Riesel, Texas, named after W.H. Riesel, one of the original settlers who built a Cotton gin there, has steadily been growing since being settled around 1880–1890. With the exception of a small decrease in population from 1930 to 1950, Riesel's population has continued to grow to a point where the town currently has over 1,000 residents.

A new power plant has increased city funds and the population. In early May, 2010, voters approved a $25,000,000 bond for the Riesel Independent School District that would build a new high school, administration building, softball and baseball field amongst other things.

Before Riesel, the town was formerly known as Roddy and then Prospect.

Geography

Riesel is located at  (31.472226, –96.932076).

According to the United States Census Bureau, the city has a total area of , all of it land.

Demographics

As of the 2020 United States census, there were 1,062 people, 409 households, and 336 families residing in the city.

As of the census of 2000, there were 973 people, 357 households, and 287 families residing in the city.

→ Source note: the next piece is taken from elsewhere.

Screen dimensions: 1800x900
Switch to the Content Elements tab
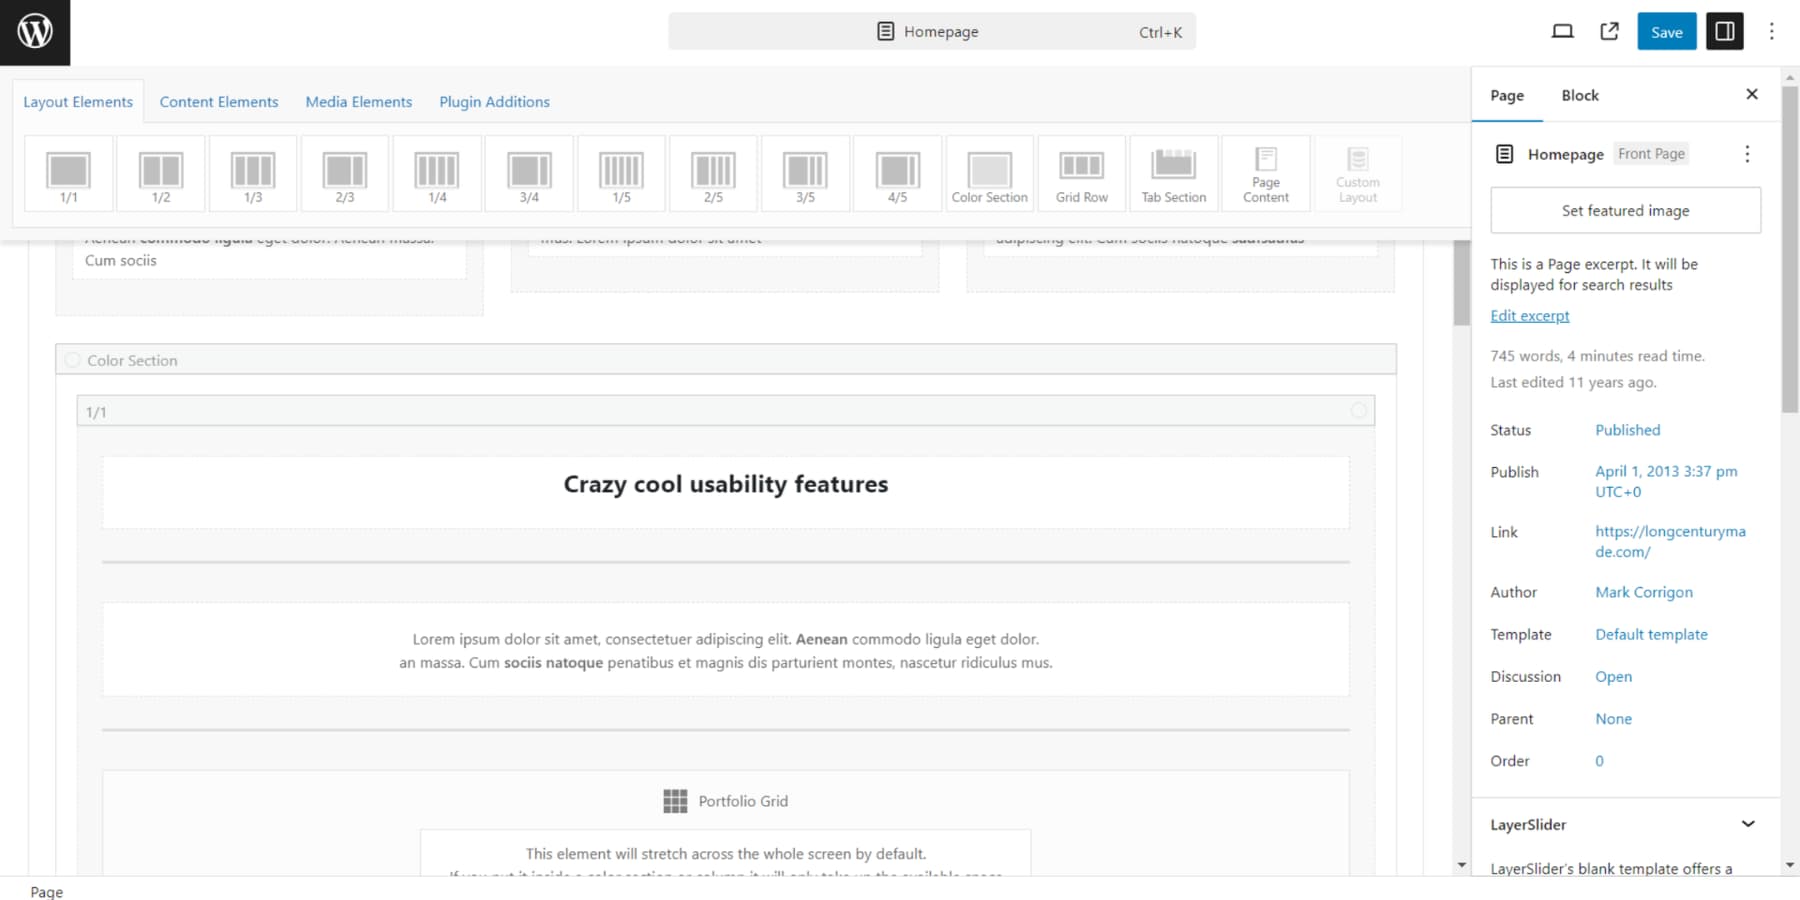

The population density was 244.8 people per square mile (94.6/km). There were 390 housing units at an average density of 98.1 per square mile (37.9/km). The racial makeup of the city was 94.76% White, 0.31% African American, 0.31% Native American, 0.72% Asian, 0.10% Pacific Islander, 3.08% from other races, and 0.72% from two or more races. Hispanic or Latino of any race were 6.58% of the population.

There were 357 households, out of which 39.8% had children under the age of 18 living with them, 66.4% were married couples living together, 10.1% had a female householder with no husband present, and 19.6% were non-families. 17.4% of all households were made up of individuals, and 9.2% had someone living alone who was 65 years of age or older. The average household size was 2.73 and the average family size was 3.10.

In the city, the population was spread out, with 30.6% under the age of 18, 4.6% from 18 to 24, 31.1% from 25 to 44, 18.7% from 45 to 64, and 14.9% who were 65 years of age or older. The median age was 36 years. For every 100 females, there were 89.7 males. For every 100 females age 18 and over, there were 78.5 males.

The median income for a household in the city was $35,234, and the median income for a family was $38,875. Males had a median income of $30,313 versus $23,571 for females. The per capita income for the city was $15,315. About 7.4% of families and 9.5% of the population were below the poverty line, including 15.3% of those under age 18 and 4.4% of those age 65 or over.

Education
The City of Riesel is served by the Riesel Independent School District.